What about all the guys who tape the Simpsons every week and can quote every episode who are married to women who won't watch the show?

Or to put it in cultural reference you may relate to, how about Oliver Wendell Douglas and his wife Lisa? Farm livin' was the life for him, but New York was where she would rather stay. They had their difficulties, but they made it through them all.

Woodsy said...

Woodsy would consider going on a date with a fellow who liked watching Green Acres as a kid, not because we could quote lines to each other or talk about our favourite episodes, but because it would give me insight into his personality...

coyote said...

Shorty, Shorty, Shorty. I'm willing to let you call yourself an expert. But I believe the record shows that not so long ago you were hot to sign up a certifiably insane woman with natural purple hair sight unseen, as our new muse. Just to score yourself a pity date...

4th Dwarf said...

I think you are projecting, Coyote. I would never date someone that I metablog.

coyote said...

And we never did metablog her. That means you dated her, right...?

4th Dwarf said...

Why are you going through these twisted contortions to establish something that if true would mean that I'd had additional dating-research fieldwork?

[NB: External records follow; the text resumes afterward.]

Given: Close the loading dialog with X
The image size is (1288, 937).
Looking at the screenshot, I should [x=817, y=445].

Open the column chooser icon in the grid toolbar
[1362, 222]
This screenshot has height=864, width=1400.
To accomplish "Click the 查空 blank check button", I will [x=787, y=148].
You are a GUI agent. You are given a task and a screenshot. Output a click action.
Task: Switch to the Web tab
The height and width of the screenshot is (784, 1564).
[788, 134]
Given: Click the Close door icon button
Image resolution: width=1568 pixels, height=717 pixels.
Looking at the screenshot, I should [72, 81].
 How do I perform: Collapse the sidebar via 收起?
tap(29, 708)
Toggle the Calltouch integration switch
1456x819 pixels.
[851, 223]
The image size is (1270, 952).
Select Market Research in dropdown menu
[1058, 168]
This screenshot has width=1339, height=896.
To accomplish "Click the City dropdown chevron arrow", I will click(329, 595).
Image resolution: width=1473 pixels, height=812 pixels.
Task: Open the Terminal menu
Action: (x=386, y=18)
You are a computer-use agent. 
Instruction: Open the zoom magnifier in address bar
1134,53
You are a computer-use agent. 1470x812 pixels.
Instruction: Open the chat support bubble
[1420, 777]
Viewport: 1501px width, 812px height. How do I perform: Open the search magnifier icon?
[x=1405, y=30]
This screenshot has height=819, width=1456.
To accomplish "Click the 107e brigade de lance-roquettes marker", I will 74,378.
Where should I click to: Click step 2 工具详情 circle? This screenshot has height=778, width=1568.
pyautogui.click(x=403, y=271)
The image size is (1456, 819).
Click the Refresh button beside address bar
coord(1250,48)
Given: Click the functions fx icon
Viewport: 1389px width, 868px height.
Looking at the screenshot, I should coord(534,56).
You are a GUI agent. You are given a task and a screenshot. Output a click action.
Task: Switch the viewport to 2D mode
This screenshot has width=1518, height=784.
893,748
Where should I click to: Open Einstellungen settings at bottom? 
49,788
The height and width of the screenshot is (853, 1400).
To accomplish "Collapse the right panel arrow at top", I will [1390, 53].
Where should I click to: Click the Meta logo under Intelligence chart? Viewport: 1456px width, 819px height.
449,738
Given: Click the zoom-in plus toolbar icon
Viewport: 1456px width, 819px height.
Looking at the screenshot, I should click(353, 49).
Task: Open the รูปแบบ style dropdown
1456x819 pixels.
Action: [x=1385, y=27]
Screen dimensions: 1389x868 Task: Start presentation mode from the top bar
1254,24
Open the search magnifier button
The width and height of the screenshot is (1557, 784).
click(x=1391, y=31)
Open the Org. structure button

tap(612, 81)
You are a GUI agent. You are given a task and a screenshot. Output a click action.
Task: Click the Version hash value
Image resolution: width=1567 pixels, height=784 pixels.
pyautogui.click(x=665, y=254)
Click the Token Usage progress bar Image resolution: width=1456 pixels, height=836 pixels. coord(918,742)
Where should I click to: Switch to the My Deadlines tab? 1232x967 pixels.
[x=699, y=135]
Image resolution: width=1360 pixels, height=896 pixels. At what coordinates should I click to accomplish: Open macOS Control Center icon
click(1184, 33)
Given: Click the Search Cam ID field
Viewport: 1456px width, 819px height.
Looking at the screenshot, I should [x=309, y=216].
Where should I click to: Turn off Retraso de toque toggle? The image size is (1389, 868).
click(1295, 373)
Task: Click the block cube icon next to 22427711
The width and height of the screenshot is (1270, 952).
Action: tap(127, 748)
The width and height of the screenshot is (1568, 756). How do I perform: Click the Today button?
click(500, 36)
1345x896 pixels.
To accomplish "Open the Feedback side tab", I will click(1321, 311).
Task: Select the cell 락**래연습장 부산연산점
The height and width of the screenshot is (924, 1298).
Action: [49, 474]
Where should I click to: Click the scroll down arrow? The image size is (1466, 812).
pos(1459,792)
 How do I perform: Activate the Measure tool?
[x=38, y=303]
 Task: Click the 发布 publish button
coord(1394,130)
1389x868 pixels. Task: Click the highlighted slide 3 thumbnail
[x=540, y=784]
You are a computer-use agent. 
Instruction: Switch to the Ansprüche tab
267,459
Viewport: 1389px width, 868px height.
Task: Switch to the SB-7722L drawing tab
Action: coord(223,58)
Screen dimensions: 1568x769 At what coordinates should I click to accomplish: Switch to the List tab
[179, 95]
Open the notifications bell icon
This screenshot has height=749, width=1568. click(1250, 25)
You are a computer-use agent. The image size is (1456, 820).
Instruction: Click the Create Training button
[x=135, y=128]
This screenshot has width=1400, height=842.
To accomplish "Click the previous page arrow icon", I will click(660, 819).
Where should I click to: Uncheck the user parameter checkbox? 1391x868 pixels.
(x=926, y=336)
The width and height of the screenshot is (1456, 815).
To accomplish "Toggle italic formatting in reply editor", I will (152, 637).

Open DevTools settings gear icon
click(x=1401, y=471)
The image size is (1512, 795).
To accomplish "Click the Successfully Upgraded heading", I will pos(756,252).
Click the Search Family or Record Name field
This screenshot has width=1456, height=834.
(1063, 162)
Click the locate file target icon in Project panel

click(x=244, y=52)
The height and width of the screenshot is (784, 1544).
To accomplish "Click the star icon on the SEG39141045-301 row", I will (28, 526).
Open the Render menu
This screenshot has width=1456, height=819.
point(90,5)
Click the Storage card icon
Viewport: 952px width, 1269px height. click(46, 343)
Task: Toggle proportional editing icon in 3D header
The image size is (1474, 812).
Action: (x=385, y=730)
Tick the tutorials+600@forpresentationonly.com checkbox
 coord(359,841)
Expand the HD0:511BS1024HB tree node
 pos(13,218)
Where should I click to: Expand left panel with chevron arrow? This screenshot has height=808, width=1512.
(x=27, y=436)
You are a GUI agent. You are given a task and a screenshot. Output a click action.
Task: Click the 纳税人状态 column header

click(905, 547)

"I would never eat something that I cooked."

Does this mean I've eaten everything that is raw or other people have cooked?

Precisely which people I've dated is not something I'll be reporting. But you can rest assured that there has been a spectrum of personality types and interesting quirks.

coyote said...

Uh, huh, whatever. Meantime, our witty sparring has finally squeezed out the deleted blog spammer who was hanging out like a bad smell in our 'Recent Comments' widget. Which is the important thing. Ta!